From Wikipedia, the free encyclopedia:

"Sam Stone"
Song by John Prine
from the album John Prine
Released 1971
Recorded American Recording Studios, Memphis, Tennessee
Genre: Folk music

"Sam Stone" is a song written by John Prine about a drug-addicted veteran with a Purple Heart and his death by overdose.

The most familiar refrain in the song is "There's a hole in daddy's arm, where all the money goes"

The song can be interpreted as a reference to the phenomenon of morphine addiction among war veterans as a result of its use to treat crippling and painful injuries, and its often lifetime repercussions.

This version is from the album "John Prine: Live"

Sam Stone came home,
To his wife and family
After serving in the conflict overseas.
And the time that he served, had shattered all his nerves,
And left a little shrapnel in his knee.

But the morphine eased the pain,
And the grass grew round his brain,
And gave him all the confidence he lacked,
With a Purple Heart and a monkey on his back.

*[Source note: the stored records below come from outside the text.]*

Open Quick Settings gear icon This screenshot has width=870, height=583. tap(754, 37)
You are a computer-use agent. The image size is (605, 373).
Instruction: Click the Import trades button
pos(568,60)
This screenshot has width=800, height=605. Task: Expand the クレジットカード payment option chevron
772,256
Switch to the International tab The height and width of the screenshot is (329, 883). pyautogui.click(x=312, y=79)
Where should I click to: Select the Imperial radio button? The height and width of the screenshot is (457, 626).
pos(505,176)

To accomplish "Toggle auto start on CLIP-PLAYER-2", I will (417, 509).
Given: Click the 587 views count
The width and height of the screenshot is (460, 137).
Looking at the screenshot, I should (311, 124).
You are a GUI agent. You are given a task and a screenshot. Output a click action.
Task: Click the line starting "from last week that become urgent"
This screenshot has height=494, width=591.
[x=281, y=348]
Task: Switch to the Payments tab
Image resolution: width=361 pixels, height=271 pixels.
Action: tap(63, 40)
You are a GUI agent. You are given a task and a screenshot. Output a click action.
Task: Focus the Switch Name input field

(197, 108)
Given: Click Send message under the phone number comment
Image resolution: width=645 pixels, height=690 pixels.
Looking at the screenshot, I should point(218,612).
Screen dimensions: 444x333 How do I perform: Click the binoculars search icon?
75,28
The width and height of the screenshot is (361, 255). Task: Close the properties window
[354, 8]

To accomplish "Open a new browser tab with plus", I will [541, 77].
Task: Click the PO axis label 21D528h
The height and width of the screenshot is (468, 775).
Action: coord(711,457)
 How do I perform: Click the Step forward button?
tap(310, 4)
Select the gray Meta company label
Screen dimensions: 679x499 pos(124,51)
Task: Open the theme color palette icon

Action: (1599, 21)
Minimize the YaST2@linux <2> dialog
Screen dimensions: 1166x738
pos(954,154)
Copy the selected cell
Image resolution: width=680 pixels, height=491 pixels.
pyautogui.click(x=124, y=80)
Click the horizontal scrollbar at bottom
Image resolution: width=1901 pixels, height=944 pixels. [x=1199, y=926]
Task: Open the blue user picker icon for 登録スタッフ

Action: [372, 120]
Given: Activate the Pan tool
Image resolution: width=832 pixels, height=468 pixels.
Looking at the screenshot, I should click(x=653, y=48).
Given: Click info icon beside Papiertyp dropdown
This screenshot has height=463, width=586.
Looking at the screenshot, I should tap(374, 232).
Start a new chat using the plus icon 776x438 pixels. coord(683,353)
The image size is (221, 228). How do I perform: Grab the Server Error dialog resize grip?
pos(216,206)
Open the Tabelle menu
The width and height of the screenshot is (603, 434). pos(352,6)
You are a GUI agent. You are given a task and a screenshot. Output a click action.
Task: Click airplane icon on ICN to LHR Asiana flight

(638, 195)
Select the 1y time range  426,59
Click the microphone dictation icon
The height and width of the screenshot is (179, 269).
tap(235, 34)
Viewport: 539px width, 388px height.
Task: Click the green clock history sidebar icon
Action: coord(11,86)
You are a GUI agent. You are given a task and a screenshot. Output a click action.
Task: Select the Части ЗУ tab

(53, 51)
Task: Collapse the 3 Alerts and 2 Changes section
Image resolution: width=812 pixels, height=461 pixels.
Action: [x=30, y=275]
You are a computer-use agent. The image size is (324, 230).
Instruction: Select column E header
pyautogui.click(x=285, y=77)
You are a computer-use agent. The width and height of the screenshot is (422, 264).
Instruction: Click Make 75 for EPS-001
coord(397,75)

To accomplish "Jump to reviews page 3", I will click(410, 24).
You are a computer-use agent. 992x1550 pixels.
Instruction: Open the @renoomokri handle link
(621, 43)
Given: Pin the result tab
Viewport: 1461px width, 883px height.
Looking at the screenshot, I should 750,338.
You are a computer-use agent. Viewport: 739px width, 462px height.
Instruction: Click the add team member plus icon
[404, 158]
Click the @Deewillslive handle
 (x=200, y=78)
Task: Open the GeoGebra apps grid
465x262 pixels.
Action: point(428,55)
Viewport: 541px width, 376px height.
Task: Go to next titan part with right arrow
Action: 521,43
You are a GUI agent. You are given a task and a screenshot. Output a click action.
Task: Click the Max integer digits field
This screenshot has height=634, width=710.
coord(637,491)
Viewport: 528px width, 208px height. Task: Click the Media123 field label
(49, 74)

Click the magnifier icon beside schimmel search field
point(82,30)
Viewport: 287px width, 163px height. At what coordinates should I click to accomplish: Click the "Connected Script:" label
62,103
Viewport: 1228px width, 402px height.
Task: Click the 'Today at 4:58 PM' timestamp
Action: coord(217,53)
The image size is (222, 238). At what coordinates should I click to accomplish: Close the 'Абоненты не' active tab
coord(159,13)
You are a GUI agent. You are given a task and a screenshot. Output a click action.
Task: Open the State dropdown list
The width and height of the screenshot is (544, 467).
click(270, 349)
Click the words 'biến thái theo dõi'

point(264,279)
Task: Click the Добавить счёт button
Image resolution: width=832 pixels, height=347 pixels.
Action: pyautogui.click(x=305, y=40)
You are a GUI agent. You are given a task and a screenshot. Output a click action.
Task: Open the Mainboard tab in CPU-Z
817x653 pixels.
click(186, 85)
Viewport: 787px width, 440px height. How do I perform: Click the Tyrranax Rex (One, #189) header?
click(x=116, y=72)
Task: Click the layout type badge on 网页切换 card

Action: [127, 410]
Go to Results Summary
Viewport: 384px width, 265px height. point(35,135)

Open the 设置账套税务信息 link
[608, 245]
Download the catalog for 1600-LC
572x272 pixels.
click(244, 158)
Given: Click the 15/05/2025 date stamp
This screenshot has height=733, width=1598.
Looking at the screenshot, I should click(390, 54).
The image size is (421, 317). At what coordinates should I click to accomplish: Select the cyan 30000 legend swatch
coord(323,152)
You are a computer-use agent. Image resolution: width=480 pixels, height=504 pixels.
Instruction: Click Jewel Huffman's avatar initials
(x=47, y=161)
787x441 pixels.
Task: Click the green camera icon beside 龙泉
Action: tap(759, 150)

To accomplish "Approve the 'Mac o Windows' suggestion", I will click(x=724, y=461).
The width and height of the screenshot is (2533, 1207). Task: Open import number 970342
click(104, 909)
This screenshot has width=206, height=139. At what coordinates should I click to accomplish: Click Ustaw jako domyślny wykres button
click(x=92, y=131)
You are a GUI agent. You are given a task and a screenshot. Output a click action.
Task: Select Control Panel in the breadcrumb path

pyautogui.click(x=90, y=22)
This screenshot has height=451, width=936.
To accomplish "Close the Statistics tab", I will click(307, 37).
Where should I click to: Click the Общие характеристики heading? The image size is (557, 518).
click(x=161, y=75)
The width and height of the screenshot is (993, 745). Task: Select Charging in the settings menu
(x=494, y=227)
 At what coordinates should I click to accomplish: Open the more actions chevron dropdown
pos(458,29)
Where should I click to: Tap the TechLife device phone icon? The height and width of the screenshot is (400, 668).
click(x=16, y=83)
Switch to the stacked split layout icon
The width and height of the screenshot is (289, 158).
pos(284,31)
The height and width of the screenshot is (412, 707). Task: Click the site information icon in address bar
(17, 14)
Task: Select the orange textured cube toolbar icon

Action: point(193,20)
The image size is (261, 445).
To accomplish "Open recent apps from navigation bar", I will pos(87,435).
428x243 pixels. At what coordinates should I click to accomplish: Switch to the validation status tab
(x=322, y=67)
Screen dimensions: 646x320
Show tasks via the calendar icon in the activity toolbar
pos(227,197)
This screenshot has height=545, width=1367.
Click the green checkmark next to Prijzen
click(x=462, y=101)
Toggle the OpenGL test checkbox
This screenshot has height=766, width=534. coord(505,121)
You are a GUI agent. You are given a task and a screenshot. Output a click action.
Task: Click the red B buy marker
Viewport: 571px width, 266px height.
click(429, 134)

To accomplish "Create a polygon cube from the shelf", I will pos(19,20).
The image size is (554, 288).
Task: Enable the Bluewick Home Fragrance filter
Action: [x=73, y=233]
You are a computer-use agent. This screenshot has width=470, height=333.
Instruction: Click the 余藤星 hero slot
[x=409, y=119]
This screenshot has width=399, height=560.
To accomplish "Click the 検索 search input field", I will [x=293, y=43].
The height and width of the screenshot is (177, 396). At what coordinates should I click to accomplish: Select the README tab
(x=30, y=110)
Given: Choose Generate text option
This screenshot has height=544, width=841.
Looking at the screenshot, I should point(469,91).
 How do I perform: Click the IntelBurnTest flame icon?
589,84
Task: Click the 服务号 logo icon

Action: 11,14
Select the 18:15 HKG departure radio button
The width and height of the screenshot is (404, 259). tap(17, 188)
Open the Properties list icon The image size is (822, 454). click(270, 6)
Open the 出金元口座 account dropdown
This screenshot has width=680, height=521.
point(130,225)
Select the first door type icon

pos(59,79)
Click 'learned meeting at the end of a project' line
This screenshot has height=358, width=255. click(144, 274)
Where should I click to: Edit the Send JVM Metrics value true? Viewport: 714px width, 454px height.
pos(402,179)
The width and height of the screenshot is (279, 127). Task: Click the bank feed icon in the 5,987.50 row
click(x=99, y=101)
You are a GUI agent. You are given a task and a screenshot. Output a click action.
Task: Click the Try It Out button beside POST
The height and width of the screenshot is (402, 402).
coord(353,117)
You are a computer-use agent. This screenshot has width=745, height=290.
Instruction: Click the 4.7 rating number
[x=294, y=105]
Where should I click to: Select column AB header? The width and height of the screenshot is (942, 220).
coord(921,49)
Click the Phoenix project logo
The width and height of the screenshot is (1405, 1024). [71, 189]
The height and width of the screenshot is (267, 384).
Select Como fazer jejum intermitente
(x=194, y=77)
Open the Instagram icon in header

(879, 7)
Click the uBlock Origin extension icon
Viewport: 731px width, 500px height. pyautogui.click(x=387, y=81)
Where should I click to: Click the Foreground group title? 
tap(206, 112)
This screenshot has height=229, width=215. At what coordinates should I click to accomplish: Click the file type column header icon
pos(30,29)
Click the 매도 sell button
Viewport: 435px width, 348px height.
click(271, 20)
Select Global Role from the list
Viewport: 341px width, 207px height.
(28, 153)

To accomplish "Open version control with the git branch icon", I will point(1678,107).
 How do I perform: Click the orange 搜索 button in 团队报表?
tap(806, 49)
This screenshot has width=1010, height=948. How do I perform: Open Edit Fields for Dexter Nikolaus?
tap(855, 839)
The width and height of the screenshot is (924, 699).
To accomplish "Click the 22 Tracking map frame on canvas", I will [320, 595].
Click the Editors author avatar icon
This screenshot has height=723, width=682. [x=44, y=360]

There's a hole in daddy's arm where all the money goes,
Jesus Christ died for nothin' I suppose.
Little pitchers have big ears, don't stop to count the years,
Sweet songs never last too long on broken radios.

Sam Stone's welcome home didn't last too long.
He went to work when he'd spent his last dime
And Sammy took to stealing when he got that empty feeling
For a hundred dollar habit without overtime.

And the gold rolled through his veins,
Like a thousand railroad trains,
And eased his mind in the hours that he chose,
While the kids ran around wearin' other peoples' clothes...

Repeat Chorus

Sam Stone was alone when he popped his last balloon
Climbing walls while sitting in a chair
Well, he played his last request while the room smelled just like death
With an overdose hovering in the air

But life had lost its fun
And there was nothing to be done
But trade his house that he bought on the G. I. Bill
For a flag draped casket on a local heroes' hill.

Repeat Chorus

(c) 1971 John Prine

Note: the photo depicts an "Army Wife" self-medicating with alcohol at a bar, my contemporary spin on the song.